[EXERCISE DESCRIPTION]
Output exactly the lines from the line that has "Viewport: 486px width, 307px" through the last line of the data below, with no pictures.

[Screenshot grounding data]

== Segment start ==

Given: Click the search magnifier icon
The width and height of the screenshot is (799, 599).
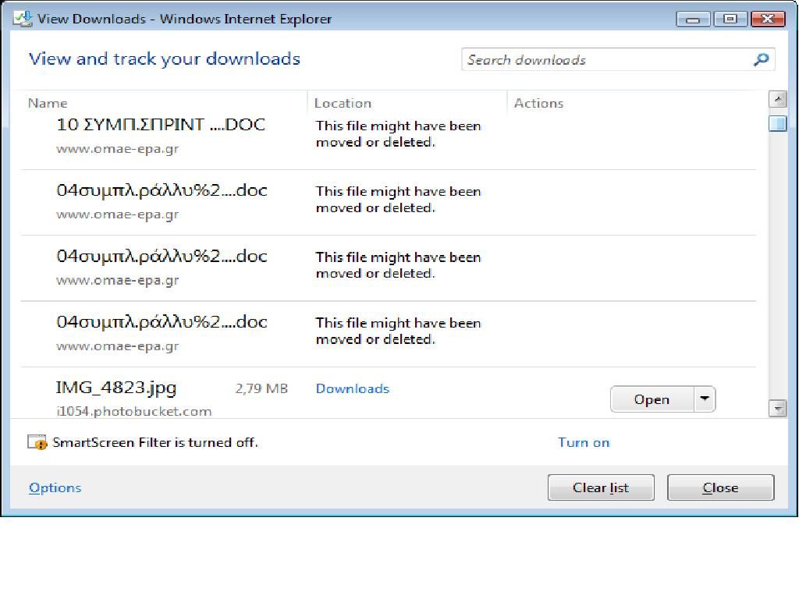Looking at the screenshot, I should click(761, 60).
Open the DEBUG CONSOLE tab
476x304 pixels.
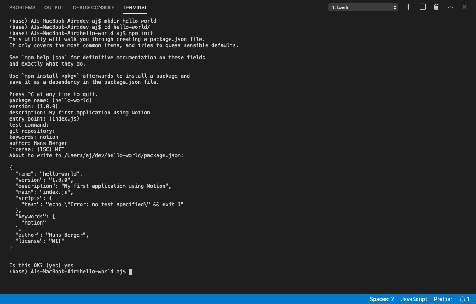click(94, 7)
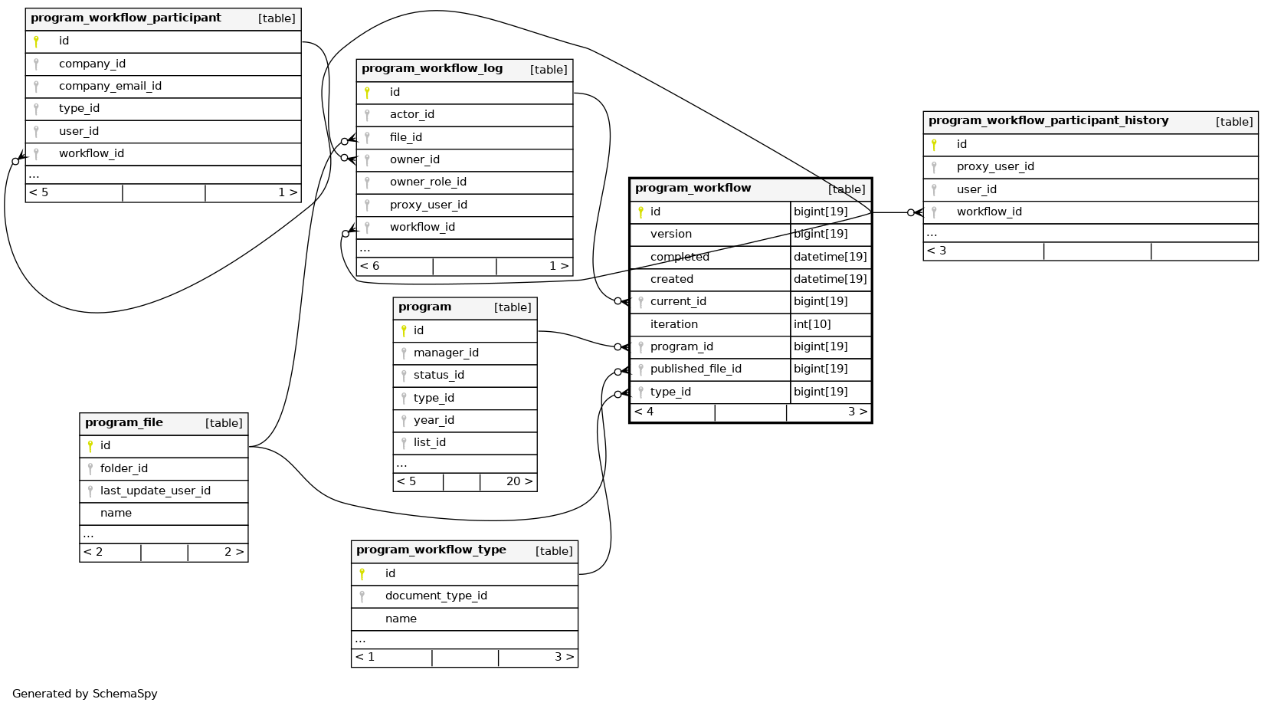Click the 'Generated by SchemaSpy' footer text
Image resolution: width=1271 pixels, height=709 pixels.
[x=85, y=694]
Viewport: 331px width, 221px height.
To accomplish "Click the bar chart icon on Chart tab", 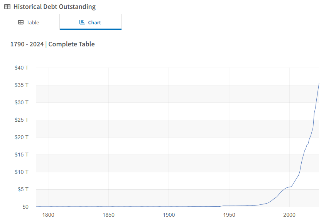I will click(x=82, y=22).
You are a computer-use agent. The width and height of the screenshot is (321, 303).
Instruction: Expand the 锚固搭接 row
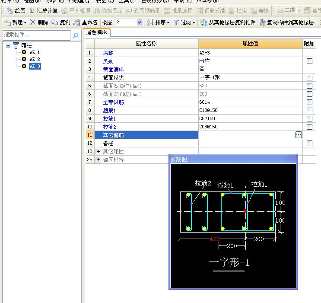(x=98, y=160)
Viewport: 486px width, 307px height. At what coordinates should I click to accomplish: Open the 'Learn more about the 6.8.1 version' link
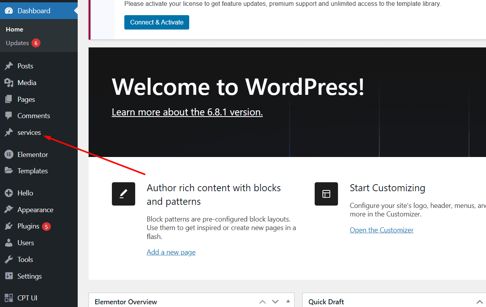point(187,112)
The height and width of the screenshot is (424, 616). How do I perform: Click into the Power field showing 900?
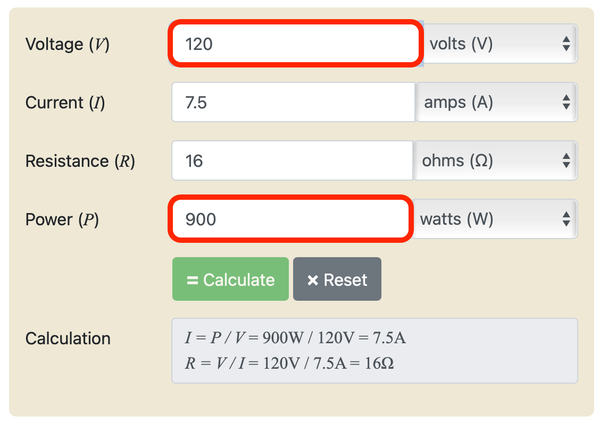point(290,219)
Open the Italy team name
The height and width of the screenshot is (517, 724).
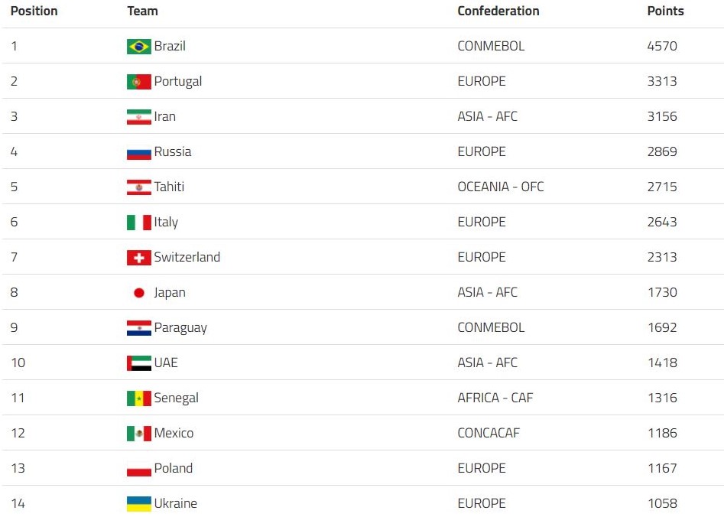tap(166, 223)
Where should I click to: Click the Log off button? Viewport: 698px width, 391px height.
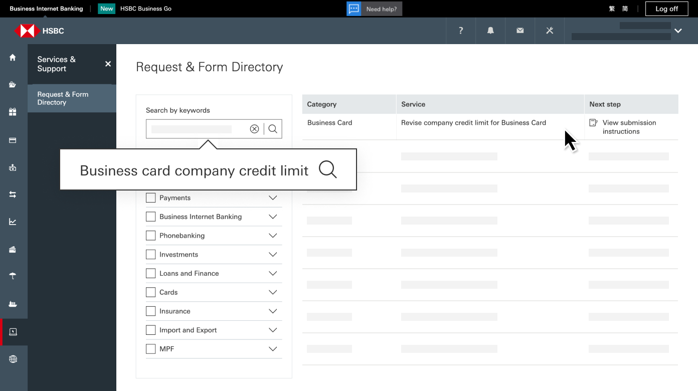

== Segment end ==

[RESULT OF THE EXERCISE]
Viewport: 486px width, 307px height. At what coordinates should I click to accomplish: Open the 'Learn more about the 6.8.1 version' link
point(187,112)
The height and width of the screenshot is (424, 616). How do I perform: Click into the Power field showing 900?
point(290,219)
Open the Italy team name
The height and width of the screenshot is (517, 724).
tap(166, 223)
Where should I click to: Click the Log off button? Viewport: 698px width, 391px height.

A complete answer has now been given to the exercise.